Selected extract –
===

Caligula the problem with watching programmes such as Supernanny is that we both end up wanting to smack the little angels or laughing incredulously at the apparent ineptitude of the parents!! I realise the cruelty of this and as punishment I myself could some day be in a similar quandry. The good thing is that we do have the opportunity to educate ourselves about the various methods of discipline that have been researched. (I hope I don't sound like too much of a naive new parent!!)

Meanoldmummy · 15/01/2006 12:07

No Bimble, you sound very conscientious and determined to make up your own mind about what's right for your children!! Godd luck to you, whatever you decide to do.

monkeytrousers · 15/01/2006 12:21

God luck to the rest of us too!

Meanoldmummy · 15/01/2006 12:21

OY!!!!

lovecloud · 15/01/2006 12:31

I dont believe in smacking small children, I would never smack my dd. Putting her on the naughty chair in our hall is enough to make her see what she done wrong and apologise. The threat of sending her the the chair usually stops any bad behaviour too.

===

Given material –
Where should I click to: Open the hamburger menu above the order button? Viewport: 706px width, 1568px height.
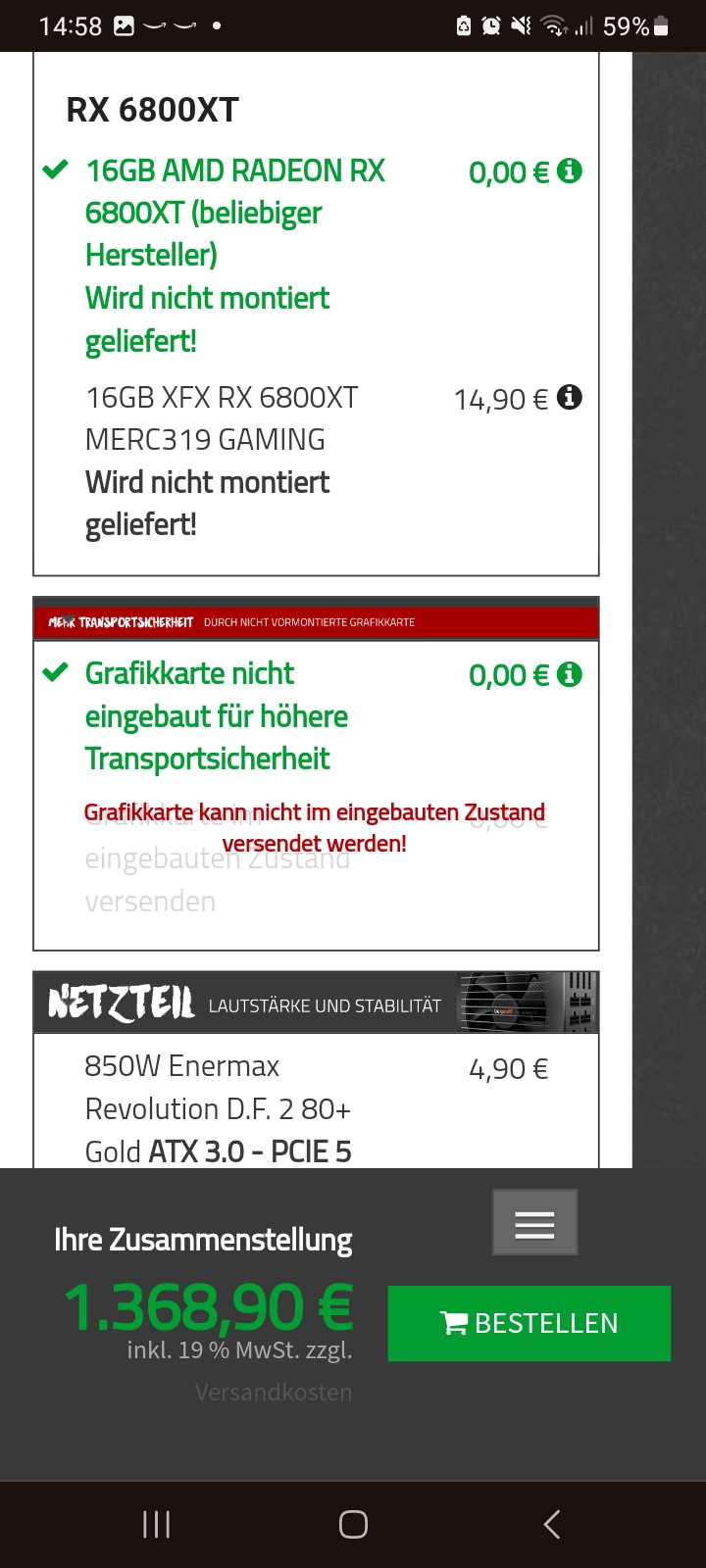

===

Parts of the exercise –
1. Summarize the parenting thread in two sentences.
2. List every poster name and timestamp line in the parenting thread, in the order they appear.
3. Reproduce everything in the parenting thread from "God luck to" down to "bad behaviour too.".

Full solutions –
1. The opening poster says that watching programs like Supernanny makes them want to smack the children or laugh at the parents, but that it is good to be able to learn about researched methods of discipline. Other posters offer encouragement, and lovecloud says they would never smack their daughter because putting her on the naughty chair, or threatening to, is enough.

2.
- Meanoldmummy · 15/01/2006 12:07
- monkeytrousers · 15/01/2006 12:21
- Meanoldmummy · 15/01/2006 12:21
- lovecloud · 15/01/2006 12:31

3.
God luck to the rest of us too!

Meanoldmummy · 15/01/2006 12:21

OY!!!!

lovecloud · 15/01/2006 12:31

I dont believe in smacking small children, I would never smack my dd. Putting her on the naughty chair in our hall is enough to make her see what she done wrong and apologise. The threat of sending her the the chair usually stops any bad behaviour too.